Astronomers have harnessed ALMA‘s capabilities to image the millimetre-wavelength light emitted by the Sun’s chromosphere — the region that lies just above the photosphere, which forms the visible surface of the Sun. The solar campaign team, an international group of astronomers with members from Europe, North America and East Asia , produced the images as a demonstration of ALMA’s ability to study solar activity at longer wavelengths of light than are typically available to solar observatories on Earth.
Astronomers have studied the Sun and probed its dynamic surface and energetic atmosphere in many ways through the centuries. But, to achieve a fuller understanding, astronomers need to study it across the entire electromagnetic spectrum, including the millimetre and submillimetre portion that ALMA can observe.
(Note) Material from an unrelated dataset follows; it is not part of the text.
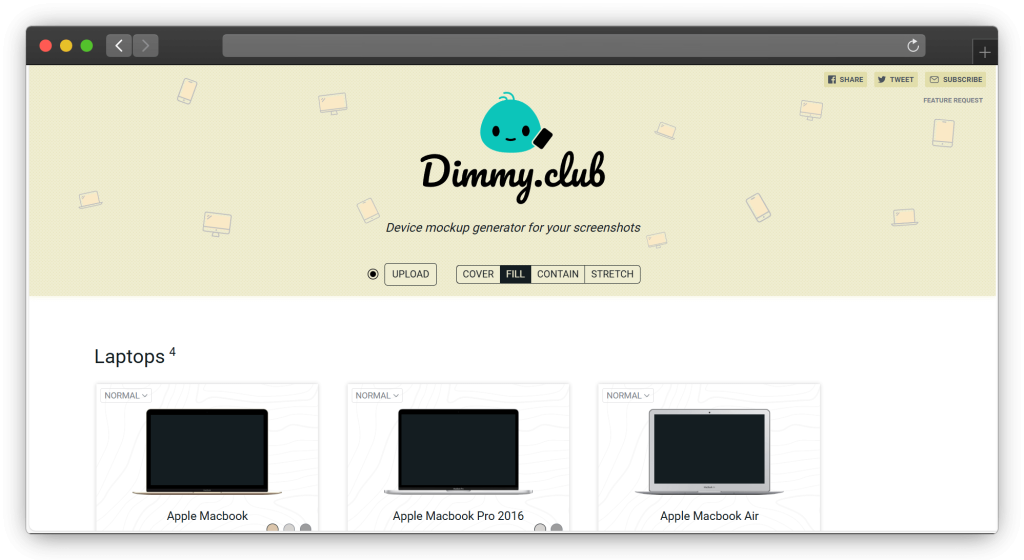Click the Twitter Tweet button
The height and width of the screenshot is (560, 1024).
click(896, 80)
Since the Sun is many billions of times brighter than the faint objects ALMA typically observes, the ALMA antennas were specially designed to allow them to image the Sun in exquisite detail using the technique of radio interferometry — and avoid damage from the intense heat of the focussed sunlight . The result of this work is a series of images that demonstrate ALMA’s unique vision and ability to study our Sun.The data from the solar observing campaign are being released this week to the worldwide astronomical community for further study and analysis.
The team observed an enormous sunspot at wavelengths of 1.25 millimetres and 3 millimetres using two of ALMA’s receiver bands. The images reveal differences in temperature between parts of the Sun’s chromosphere . Understanding the heating and dynamics of the chromosphere are key areas of research that will be addressed in the future using ALMA.
Sunspots are transient features that occur in regions where the Sun’s magnetic field is extremely concentrated and powerful. They are lower in temperature than the surrounding regions, which is why they appear relatively dark.
The difference in appearance between the two images is due to the different wavelengths of emitted light being observed. Observations at shorter wavelengths are able to probe deeper into the Sun, meaning the 1.25 millimetre images show a layer of the chromosphere that is deeper, and therefore closer to the photosphere, than those made at a wavelength of 3 millimetres.
ALMA is the first facility where ESO is a partner that allows astronomers to study the nearest star, our own Sun. All other existing and past ESO facilities need to be protected from the intense solar radiation to avoid damage. The new ALMA capabilities will expand the ESO community to include solar astronomers.